TASK REQUIREMENTS. The job is to find each line in the entries holding the string "agent" and copy that line.

*** SUPPLIED RECORDS Section Begins ***

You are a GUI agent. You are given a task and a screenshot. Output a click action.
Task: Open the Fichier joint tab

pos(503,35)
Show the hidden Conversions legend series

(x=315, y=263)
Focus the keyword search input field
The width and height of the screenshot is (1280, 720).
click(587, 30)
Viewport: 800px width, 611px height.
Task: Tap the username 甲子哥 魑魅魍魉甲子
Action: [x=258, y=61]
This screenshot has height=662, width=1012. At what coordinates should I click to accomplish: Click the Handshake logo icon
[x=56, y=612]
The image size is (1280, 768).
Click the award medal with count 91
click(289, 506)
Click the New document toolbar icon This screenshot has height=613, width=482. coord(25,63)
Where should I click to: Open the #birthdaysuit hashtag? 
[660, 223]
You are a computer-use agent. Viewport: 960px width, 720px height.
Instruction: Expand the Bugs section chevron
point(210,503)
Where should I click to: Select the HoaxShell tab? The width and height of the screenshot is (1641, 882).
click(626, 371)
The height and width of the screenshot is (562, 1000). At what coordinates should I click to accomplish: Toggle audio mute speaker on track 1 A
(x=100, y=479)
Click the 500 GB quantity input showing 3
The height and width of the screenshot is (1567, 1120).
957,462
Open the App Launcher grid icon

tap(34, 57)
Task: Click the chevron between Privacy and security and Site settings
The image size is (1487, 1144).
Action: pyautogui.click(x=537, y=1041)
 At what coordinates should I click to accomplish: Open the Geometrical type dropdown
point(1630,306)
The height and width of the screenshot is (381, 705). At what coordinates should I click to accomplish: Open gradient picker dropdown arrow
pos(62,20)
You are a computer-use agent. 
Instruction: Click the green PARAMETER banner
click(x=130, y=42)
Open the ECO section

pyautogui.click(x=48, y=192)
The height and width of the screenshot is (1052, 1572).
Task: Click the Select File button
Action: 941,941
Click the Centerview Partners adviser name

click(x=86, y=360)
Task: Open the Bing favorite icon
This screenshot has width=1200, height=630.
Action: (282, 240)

*** SUPPLIED RECORDS Section Ends ***

RESPONSE TO THIS TASK.
You are a GUI agent. You are given a task and a screenshot. Output a click action.
You are a computer-use agent. Viewport: 960px width, 720px height.
You are a computer-use agent. 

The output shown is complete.